YAZARIMIZ SAFA ASYA İLE ORTADOĞU VE AHİR ZAMAN OLAYLARI ÜZERİNE RÖPORTAJ
YAZARIMIZ SAFA ASYA İLE ORTADOĞU VE AHİR ZAMAN OLAYLARI ÜZERİNE RÖPORTAJ (Birinci bölüm)
Yazarımız Safa Asya’yı yıllardır tanır ve severiz. Tabi gerçek adını kullanmıyor. Bu müstear bir isim. Sitemizde yazdığı yazılar son zamanlarda yoğun ilgi gördü. Biz de bu ilgi gören yazıları nedeniyle kendisini ziyaret ettik ve aşağıdaki söyleşiyi yaptık:
Çubuk Haber (ÇH): Safa abi, müstear isim kullanıyorsunuz. Biz sizi tanıyoruz ama okurlarımız açısından kısaca kendinizden söz eder misiniz? Kimliğinizi açıklamayı düşünüyor musunuz? Niçin müstear isim kullanıyorsunuz?
Safa Asya (SA):Evet, elhamdülillah yıllardır tanışıyoruz ve sizleri çok seviyoruz. İlkeli, dürüst ve tarafsız yayınlarınızdan dolayı da ayrıca teşekkür ediyoruz. Çubuk’un yerlilerinden, köklü bir ailedeniz. Atalarımız yüzyıllar önce şu an mahalle olan Çubuk’un bir köyüne yerleşmişler. Osmanlı kütüklerinde Karakocaoğlu geçiyor. Yüksek Lisans mezunu Serbest Meslek Mensubuyuz. Şu çok soruluyor maillerde tabi ki Sünniyiz, tabi ki Türk’üz ve tabi ki Çubuk’umuzu, Ankara’mızı, Türkiye’mizi, Milletimizi ve Ümmetimizi çok ama çok seviyoruz. Kimliğimizi açıklamayı düşünmüyoruz çünkü Allah CC’nun aciz bir kuluyuz ve doğruları söylesek de her zaman doğruları yapamıyor ve çok günah kazanıyoruz. Oysa Safa Asya hep inandığı doğruları söylüyor ve yanlış yapamıyor. Yani bizim iyi yönümüzü temsil ediyor, kötü yönümüz bize kalıyor. Düşünebiliyor musunuz kendi ismimizle yazsak, misal -Çubuk’ta herkes bizi tanır- yazımızı okuyan birisi “Çok doğru yazmışsın da geçen gün selamımızı almamıştın ama” diyebilir. Oysa Safa Asya’ya diyemez. O sebeple. Böyle mutluyuz yani. Zaten bu yazıların amacı paylaşmaktır, aydınlatmaktır. Mesaj yerine ulaşmışsa bizim için bu yeterlidir.
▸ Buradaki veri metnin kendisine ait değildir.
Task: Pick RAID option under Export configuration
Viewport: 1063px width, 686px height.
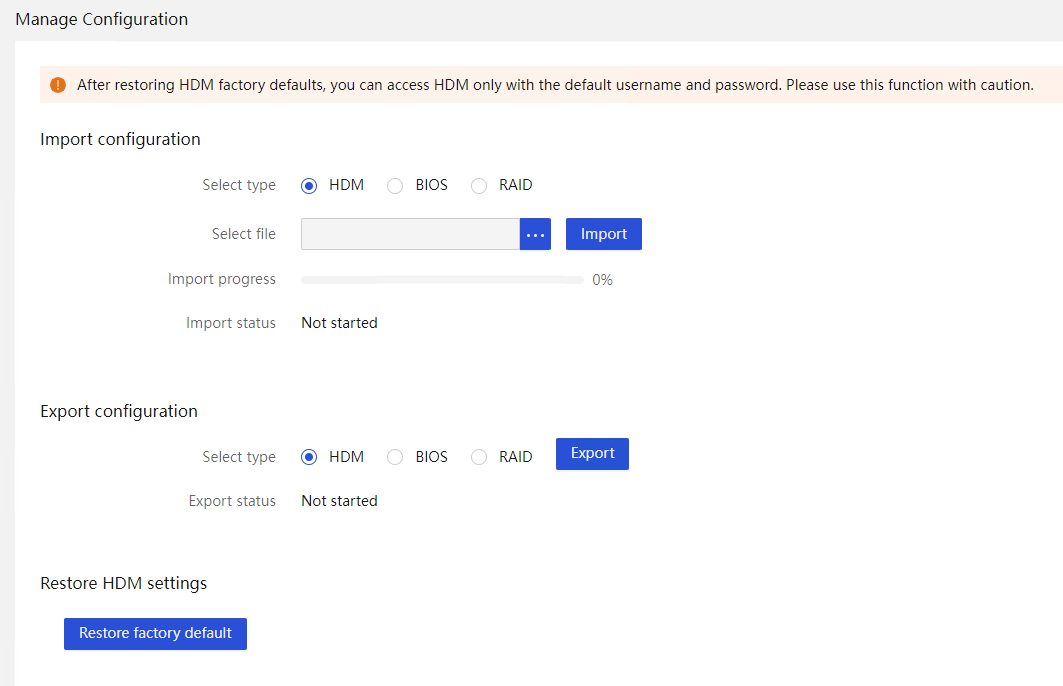Action: pos(479,458)
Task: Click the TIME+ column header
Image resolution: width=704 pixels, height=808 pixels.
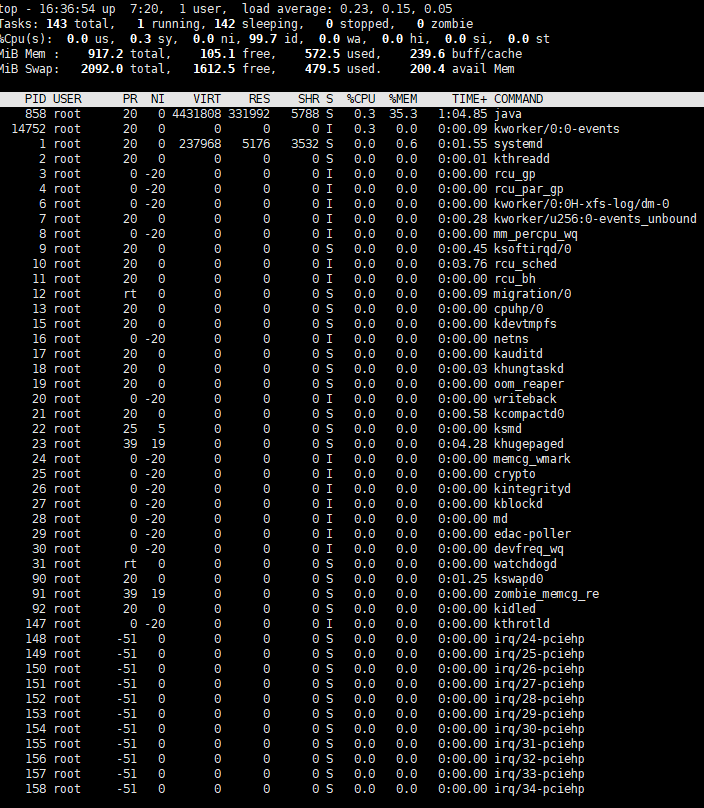Action: click(470, 99)
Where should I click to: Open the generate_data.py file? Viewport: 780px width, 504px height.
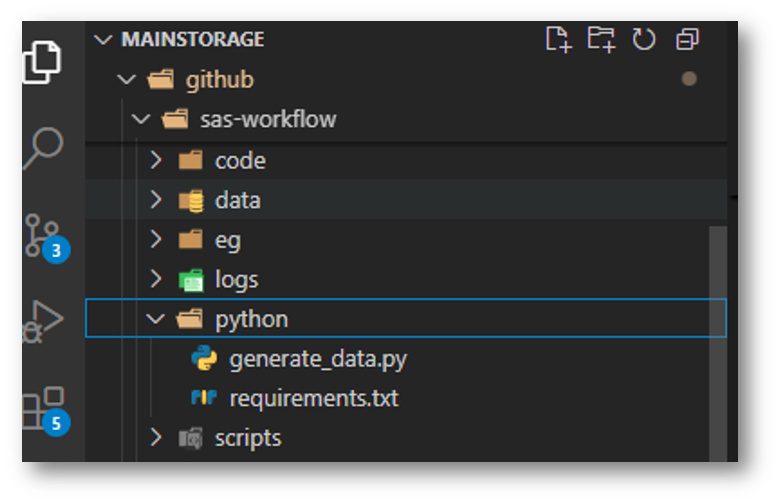pyautogui.click(x=317, y=358)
ÇH: Peki, konuya geçelim o zaman. Yazılarınız sitemizde son zamanlarda daha çok ilgi gördü. Bunu neye bağlıyorsunuz? Size de çok mailler geliyor mu?
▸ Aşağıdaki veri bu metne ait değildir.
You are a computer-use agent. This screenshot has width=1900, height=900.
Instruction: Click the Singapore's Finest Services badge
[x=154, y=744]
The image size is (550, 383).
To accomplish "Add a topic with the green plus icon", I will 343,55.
SA:Yaklaşık yirmi yıldan beri ahir zaman olaylarını araştırıyor fakat yazmıyorduk. Genelde yerel yazılar yazıyorduk. Fakat son yıllarda öyle olaylar hem de birbiri ardına gelişti ki, hani “biz bu filmi daha önce seyretmiştik” sözü vardır ya bize de bu olaylar araştırmalarımızdan çok tanıdık geldi. Çünkü biz bu olayları gerçekleşmeden önce de biliyor ve zaten bekliyorduk. Bunlar Ahir Zaman olaylarıydı. Halkımızın da ahir zaman olaylarına her zaman ilgisi olmuştur. Yazmaya başlayınca da ilgi arttı tabi. Çok mailler alıyoruz yurt içinden yurt dışından müspet ya da menfi. Menfi olanlara cevap yazıyoruz genelde.
ÇH: “Biz bu filmi seyretmiştik” dediniz ya bu film, hangi olay için aklınıza geldi il önce?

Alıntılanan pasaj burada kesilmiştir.